His clients need him, he tells me.

He’s been blind for many years. Now he’s a bit lame. No one knows how old he is. His loves his life. He especially loves his work.

He is slowing down, it’s true.

Some days, it’s all he can do to give a good greeting to our clients, before a deep nap overtakes him.

Today, he was at the top of his game, making a major fuss at each client’s entrance, vocalizing with chimpanzee-like noises, his little stick-tail wagging like a metronome gone ballistic, making his people laugh.

Then, as we sit down to talk, he settles down with mature dignity at his client’s feet, with his back toward his client in that stance that means “trust” in the dog world, and he makes no more fuss, allowing the humans to talk, sensing that his participation in the conversation is on pause for now.

He’s a professional, after all. He teaches by example: balance, self-confidence, love of life–no-matter-what.
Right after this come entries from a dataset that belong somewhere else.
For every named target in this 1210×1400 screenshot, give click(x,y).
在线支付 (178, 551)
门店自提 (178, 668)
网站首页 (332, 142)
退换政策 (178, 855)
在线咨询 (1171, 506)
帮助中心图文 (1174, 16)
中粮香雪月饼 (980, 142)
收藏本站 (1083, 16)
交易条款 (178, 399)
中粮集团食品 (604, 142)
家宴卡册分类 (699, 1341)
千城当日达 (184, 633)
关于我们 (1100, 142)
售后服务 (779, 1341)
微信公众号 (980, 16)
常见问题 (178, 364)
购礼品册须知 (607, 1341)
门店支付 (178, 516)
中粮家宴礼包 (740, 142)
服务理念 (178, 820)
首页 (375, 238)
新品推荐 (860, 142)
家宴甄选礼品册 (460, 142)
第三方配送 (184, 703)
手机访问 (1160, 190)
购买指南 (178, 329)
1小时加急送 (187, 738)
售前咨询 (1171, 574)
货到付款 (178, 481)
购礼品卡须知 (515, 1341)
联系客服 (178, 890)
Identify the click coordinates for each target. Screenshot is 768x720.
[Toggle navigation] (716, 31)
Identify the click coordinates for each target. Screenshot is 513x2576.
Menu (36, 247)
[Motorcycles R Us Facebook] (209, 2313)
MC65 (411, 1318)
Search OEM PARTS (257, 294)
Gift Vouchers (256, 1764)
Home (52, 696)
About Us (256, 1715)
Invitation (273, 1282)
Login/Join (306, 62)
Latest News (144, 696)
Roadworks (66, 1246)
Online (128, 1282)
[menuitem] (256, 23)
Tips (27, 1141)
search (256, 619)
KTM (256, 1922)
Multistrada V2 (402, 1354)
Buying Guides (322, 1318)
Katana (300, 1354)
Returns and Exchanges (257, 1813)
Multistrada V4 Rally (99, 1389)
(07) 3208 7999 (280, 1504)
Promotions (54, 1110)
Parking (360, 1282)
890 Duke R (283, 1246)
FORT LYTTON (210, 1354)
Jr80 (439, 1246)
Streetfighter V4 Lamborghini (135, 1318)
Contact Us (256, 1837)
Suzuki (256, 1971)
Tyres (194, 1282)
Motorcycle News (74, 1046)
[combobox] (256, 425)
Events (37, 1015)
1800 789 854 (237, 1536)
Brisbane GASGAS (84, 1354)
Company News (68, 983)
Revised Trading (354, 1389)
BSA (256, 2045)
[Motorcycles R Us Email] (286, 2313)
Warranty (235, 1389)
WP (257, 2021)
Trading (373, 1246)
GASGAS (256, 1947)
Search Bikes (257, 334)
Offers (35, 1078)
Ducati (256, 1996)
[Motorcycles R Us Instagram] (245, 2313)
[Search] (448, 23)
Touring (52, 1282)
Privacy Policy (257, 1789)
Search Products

At times he stretches out on the carpet, arching his back and reaching north and south with his front and back paws, as if saying, “If you’re talking about relaxation techniques, check this out.”

And then he falls asleep.

Maybe his nap demonstration is therapeutic, too. He is modeling deep relaxation. Or maybe he is ready to retire?

But when his client rises to leave, Jules is up and attentive again, wagging his tail, making his quiet little fuss. “You’re wonderful,” he says. “Please stay. Please come back soon. Take my blessing with you. You’re wonderful.”